- [Work to be completed]:
Only the lines from the one containing "Screen dimensions: 413x207" through the one containing "Given: Open the England W team link" should be printed, exactly as they appear below, with both ends included.

- [Material shown]:
- - - - - - -
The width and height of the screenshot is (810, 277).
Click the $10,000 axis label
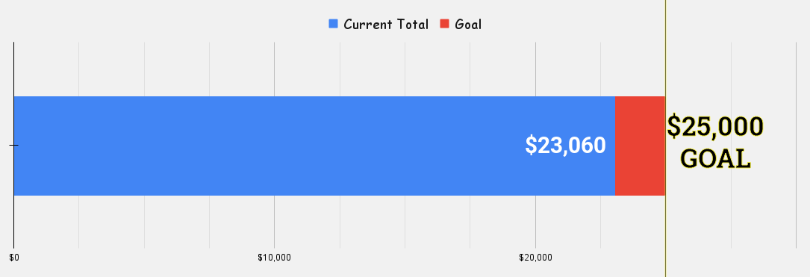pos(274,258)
- - - - - - -
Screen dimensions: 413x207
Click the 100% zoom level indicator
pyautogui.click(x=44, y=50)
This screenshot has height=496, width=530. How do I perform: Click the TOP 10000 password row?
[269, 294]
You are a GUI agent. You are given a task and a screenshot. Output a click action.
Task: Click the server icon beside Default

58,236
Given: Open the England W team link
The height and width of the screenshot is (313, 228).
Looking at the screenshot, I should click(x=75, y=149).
- - - - - - -
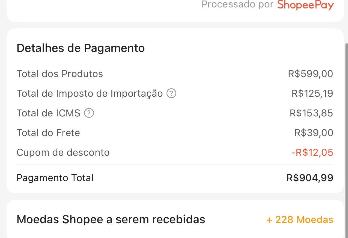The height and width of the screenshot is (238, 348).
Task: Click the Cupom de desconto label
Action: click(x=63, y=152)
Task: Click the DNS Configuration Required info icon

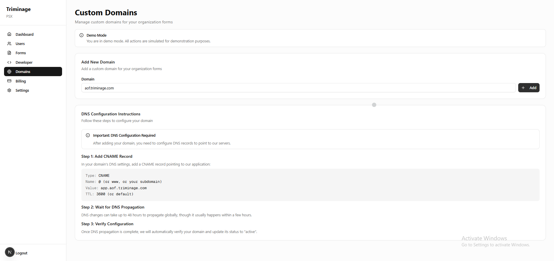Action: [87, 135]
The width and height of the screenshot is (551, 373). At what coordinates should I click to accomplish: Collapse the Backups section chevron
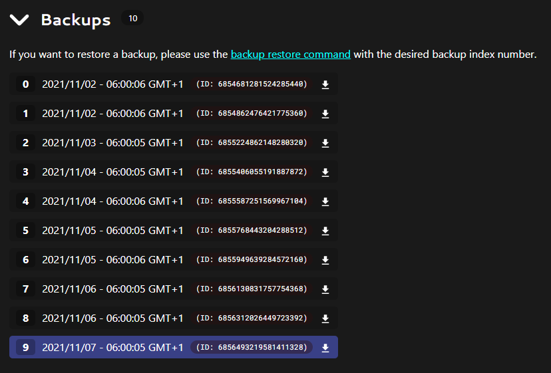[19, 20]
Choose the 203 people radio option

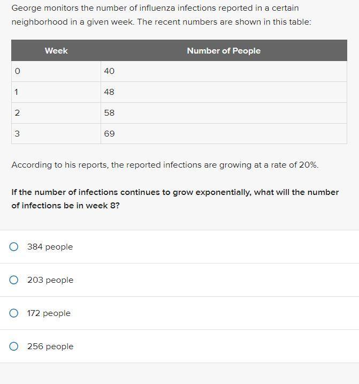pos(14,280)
- - - - - - -
- [Output below]:
Screen dimensions: 413x207
Click the 100% zoom level indicator
pyautogui.click(x=44, y=50)
This screenshot has height=496, width=530. How do I perform: Click the TOP 10000 password row?
[269, 294]
You are a GUI agent. You are given a task and a screenshot. Output a click action.
Task: Click the server icon beside Default

58,236
Given: Open the England W team link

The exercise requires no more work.